I've come across a PDE where I feel there should be some clever way of solving it, but I can't seem to find it. It has a form like this:
$$\frac{\partial}{\partial t}\left(y+cz\right)=\frac{\partial}{\partial x}\left(-by+acz\right)$$
Here $y$ and $z$ are the dependent variables and a, b, and c are all constants.

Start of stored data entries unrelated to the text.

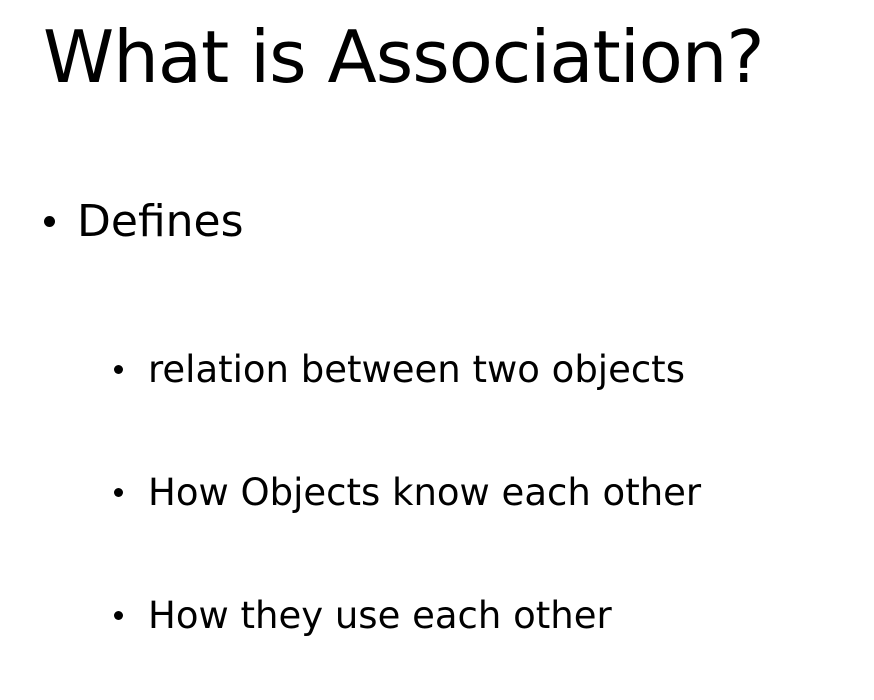 This screenshot has width=874, height=700. I want to click on slide-title: What is Association?, so click(404, 57).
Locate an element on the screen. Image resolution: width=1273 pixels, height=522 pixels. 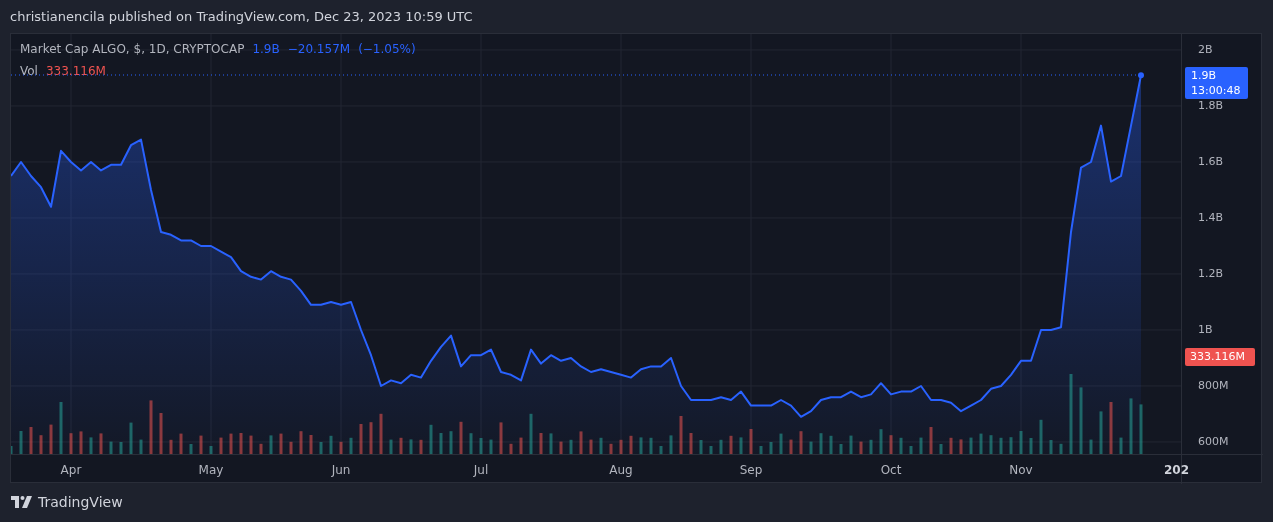
last-point-marker is located at coordinates (1141, 76).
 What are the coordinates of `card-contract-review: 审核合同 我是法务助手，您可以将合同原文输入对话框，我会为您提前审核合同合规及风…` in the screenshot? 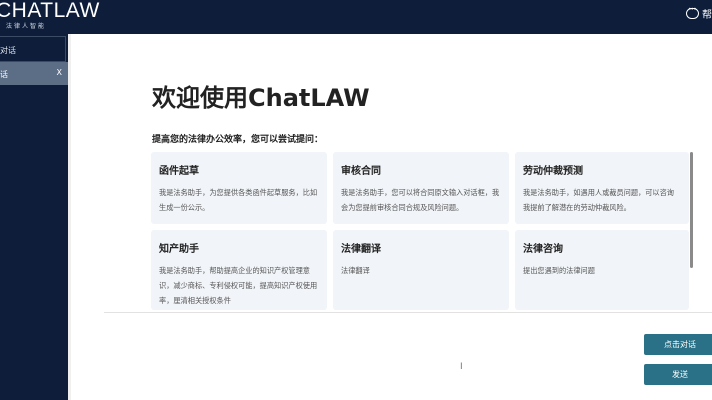 It's located at (421, 188).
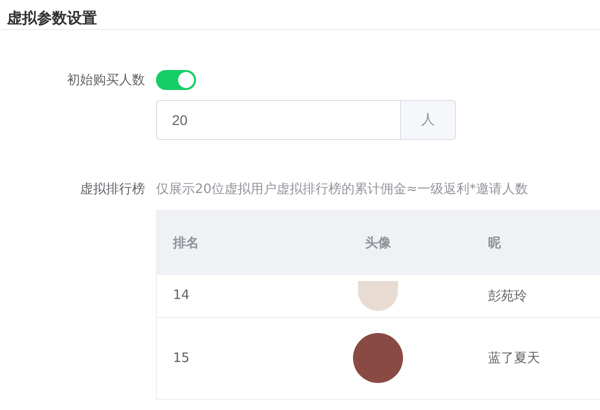 This screenshot has width=600, height=410. I want to click on nickname-text: 彭苑玲, so click(508, 296).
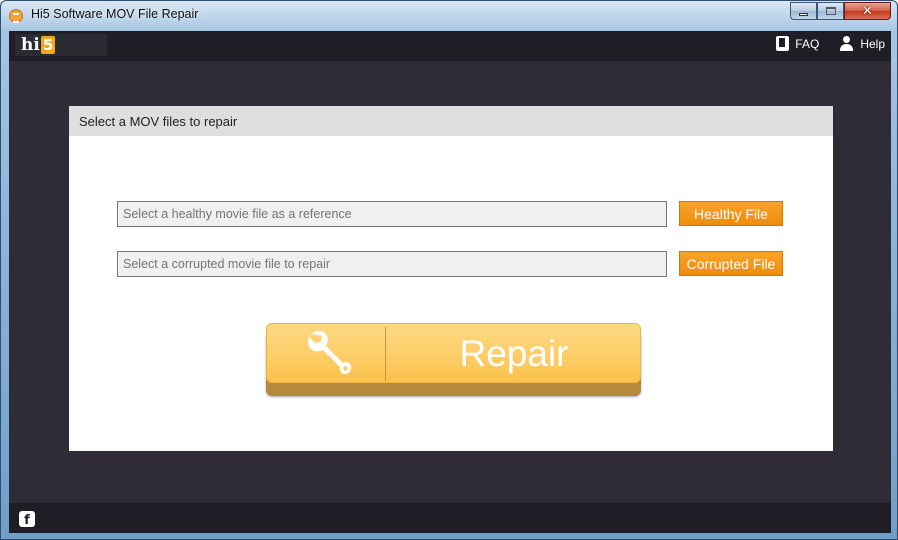  What do you see at coordinates (16, 16) in the screenshot?
I see `app-icon` at bounding box center [16, 16].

Ideally, there would exist some other variable $u$ thats a function of $y, z$ such that we can rewrite the equation in an equivalent form like:
$$\frac{\partial}{\partial t}\left(u\right)=\frac{\partial}{\partial x}\left(u\right)$$
which could be solved with method of characteristics, though I can't seem to find such a variable. Assuming there isn't one, can you recommend any other approaches?
Edit: Here's the original two PDE's from which the above expression was obtained:
$$\frac{\partial y}{\partial t}=-a_1\frac{\partial y}{\partial x}-b_1\left(y-z\right)$$
$$\frac{\partial z}{\partial t}=a_2\frac{\partial z}{\partial x}+b_2\left(y-z\right)$$
We took a linear combination of these 2 equations to try eliminate the terms with $\left(y-z\right)$ in them and then tried to find an invariant variable to solve as I was talking about earlier. $a_1, a_2, b_1, b_2$ are all constants.
Best Answer
A good way to find such solutions is too assume that $$\frac{\partial}{\partial t}\left(y+cz\right)=\frac{\partial}{\partial x}\left(-by+acz\right)=f'(t)g'(x)$$therefore $$y+cz=f(t)g'(x)+h_1(x)\\-by+acz=f'(t)g(x)+h_2(t)$$therefore$$z=\dfrac{1}{ac+bc}(bf(t)g'(x)+f'(t)g(x)+bh_1(x)+h_2(t))\\y=\dfrac{1}{a+b}(af(t)g'(x)-f'(t)g(x)+ah_1(x)-h_2(t))$$